Data extracted from a collection >>

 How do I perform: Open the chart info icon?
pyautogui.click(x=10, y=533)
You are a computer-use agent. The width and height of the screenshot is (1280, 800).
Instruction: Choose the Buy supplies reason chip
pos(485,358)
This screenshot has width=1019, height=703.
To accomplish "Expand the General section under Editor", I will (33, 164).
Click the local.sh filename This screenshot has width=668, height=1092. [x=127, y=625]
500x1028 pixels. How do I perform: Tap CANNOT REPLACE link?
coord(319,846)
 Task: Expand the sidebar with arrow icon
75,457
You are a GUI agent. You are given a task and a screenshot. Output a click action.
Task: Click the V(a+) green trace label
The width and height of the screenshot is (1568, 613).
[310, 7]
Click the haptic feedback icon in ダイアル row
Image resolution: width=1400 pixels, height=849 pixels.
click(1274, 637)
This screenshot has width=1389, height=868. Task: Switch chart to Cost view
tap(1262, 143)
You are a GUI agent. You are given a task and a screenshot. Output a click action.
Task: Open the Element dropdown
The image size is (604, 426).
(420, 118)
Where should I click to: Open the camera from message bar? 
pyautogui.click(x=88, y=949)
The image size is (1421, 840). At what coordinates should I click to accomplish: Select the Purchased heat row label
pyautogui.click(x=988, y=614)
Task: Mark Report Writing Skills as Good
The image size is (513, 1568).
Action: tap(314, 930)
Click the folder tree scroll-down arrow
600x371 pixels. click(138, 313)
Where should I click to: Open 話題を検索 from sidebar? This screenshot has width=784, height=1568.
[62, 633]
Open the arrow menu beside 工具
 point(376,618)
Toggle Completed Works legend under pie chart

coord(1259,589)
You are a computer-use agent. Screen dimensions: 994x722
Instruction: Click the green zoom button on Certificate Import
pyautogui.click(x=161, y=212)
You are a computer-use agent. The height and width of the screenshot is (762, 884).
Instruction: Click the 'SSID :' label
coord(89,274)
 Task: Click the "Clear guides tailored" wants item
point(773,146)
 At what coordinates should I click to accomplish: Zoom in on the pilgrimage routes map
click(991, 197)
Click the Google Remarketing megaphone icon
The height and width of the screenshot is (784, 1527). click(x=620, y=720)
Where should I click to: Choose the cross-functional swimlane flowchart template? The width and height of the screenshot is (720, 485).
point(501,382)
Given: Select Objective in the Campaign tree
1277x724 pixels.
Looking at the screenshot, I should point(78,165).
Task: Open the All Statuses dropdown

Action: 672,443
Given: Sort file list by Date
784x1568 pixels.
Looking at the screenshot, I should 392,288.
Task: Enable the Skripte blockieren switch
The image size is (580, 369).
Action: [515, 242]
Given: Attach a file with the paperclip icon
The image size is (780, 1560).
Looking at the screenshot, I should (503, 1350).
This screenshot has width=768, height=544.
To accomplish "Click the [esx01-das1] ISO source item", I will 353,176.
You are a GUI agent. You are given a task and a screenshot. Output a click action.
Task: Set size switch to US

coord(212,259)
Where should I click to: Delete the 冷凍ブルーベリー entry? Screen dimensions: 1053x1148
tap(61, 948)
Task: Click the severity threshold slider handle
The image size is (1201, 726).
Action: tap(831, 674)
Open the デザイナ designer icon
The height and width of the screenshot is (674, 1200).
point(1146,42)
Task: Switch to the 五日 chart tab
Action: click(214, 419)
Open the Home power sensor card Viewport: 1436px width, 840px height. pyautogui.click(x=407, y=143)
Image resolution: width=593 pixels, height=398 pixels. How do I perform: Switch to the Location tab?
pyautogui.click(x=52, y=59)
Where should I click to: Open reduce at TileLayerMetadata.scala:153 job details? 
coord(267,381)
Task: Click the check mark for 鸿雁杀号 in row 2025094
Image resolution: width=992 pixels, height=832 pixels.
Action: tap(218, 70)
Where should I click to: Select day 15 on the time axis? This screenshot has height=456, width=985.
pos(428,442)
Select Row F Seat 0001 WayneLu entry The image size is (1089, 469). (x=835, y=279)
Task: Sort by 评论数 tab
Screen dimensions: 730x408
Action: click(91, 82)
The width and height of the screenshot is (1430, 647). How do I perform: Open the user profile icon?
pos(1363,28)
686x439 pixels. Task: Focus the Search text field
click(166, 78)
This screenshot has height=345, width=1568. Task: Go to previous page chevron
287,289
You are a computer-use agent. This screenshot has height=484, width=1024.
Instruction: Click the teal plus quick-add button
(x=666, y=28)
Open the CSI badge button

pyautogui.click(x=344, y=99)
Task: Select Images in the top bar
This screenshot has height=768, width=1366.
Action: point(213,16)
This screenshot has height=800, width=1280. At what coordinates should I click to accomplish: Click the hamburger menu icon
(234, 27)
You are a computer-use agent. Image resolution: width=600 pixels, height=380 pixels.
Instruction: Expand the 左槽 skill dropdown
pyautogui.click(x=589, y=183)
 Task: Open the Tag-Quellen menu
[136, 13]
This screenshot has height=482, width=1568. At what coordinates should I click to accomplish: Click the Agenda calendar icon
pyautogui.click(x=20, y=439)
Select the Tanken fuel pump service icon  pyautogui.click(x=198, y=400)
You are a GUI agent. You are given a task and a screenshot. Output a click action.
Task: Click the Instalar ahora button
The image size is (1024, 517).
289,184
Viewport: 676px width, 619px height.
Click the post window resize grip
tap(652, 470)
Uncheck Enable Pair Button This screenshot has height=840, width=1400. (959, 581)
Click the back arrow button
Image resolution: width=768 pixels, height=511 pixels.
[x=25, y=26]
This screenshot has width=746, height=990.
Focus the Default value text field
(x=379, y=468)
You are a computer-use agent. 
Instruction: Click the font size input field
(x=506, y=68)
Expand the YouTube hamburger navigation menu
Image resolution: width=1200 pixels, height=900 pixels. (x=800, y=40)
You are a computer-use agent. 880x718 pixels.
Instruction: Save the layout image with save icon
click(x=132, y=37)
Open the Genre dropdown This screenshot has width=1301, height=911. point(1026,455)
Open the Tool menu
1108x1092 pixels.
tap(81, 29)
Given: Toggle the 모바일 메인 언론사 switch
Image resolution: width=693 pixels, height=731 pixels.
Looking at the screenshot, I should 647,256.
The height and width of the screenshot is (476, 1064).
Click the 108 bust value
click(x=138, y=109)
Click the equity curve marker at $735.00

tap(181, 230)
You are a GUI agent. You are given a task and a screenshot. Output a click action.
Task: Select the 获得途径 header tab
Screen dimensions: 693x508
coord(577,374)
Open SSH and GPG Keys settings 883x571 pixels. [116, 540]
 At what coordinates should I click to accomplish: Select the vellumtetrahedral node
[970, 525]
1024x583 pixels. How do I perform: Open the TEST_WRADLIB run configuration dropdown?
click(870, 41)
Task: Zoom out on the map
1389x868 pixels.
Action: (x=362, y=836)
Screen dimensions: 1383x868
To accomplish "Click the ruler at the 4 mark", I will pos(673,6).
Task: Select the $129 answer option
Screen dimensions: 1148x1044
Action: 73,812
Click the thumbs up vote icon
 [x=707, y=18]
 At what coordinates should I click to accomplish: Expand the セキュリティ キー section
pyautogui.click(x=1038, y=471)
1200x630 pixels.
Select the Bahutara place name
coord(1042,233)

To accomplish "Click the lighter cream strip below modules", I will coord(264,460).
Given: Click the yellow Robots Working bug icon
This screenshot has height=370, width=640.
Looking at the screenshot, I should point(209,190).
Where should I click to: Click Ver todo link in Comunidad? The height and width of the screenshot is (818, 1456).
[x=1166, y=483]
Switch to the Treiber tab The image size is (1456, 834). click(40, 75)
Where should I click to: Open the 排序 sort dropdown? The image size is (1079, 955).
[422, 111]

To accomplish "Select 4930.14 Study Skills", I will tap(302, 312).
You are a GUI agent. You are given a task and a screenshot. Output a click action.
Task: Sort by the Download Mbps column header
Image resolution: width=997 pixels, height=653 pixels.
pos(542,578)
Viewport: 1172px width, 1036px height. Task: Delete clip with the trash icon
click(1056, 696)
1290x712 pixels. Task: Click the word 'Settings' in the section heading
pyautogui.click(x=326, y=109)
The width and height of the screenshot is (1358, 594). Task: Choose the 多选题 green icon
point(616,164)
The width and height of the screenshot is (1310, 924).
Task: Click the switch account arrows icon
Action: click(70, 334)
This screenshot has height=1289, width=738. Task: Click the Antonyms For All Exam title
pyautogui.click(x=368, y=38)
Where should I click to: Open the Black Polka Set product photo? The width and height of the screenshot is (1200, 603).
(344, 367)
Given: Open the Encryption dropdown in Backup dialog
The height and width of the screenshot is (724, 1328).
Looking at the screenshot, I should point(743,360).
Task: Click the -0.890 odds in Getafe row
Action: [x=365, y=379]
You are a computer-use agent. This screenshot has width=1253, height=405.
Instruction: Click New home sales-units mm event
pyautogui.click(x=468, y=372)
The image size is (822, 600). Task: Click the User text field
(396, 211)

AIM OF THE TASK >> Where a line above holds the string "Skills", copy that line.

ANSWER TO THE EXERCISE >>
Task: Mark Report Writing Skills as Good
To accomplish "Select 4930.14 Study Skills", I will tap(302, 312).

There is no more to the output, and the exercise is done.